(BRIEF) Lines in the listing below that contain the string "input" are to be found and copied.

(RECORDS FOR THIS TASK)
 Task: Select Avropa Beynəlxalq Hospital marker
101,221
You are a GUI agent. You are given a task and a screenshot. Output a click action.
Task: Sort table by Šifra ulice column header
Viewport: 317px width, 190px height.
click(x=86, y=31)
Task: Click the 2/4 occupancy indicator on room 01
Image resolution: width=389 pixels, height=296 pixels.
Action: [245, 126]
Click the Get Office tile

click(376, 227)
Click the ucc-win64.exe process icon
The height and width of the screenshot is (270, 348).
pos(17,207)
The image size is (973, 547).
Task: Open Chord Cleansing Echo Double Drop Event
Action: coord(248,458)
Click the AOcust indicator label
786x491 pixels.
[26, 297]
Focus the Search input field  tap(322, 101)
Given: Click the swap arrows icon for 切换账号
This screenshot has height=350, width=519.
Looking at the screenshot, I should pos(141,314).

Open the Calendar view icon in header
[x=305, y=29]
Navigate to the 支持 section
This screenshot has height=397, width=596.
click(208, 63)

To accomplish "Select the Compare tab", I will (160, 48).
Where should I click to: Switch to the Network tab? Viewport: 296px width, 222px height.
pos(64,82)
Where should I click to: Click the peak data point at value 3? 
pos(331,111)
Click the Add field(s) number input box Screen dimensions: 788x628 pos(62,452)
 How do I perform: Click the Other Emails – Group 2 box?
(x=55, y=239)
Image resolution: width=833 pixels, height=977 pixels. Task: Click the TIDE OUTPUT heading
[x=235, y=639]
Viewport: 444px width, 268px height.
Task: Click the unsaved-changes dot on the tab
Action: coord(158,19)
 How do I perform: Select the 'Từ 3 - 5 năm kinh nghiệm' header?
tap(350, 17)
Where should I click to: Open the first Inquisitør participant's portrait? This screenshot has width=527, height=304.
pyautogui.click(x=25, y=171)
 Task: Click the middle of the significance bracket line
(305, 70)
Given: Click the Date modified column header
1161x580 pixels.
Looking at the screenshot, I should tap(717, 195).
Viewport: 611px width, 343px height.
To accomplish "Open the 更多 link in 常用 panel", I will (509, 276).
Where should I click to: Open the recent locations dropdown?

(EXPECTED ANSWER)
Focus the Search input field  tap(322, 101)
Click the Add field(s) number input box Screen dimensions: 788x628 pos(62,452)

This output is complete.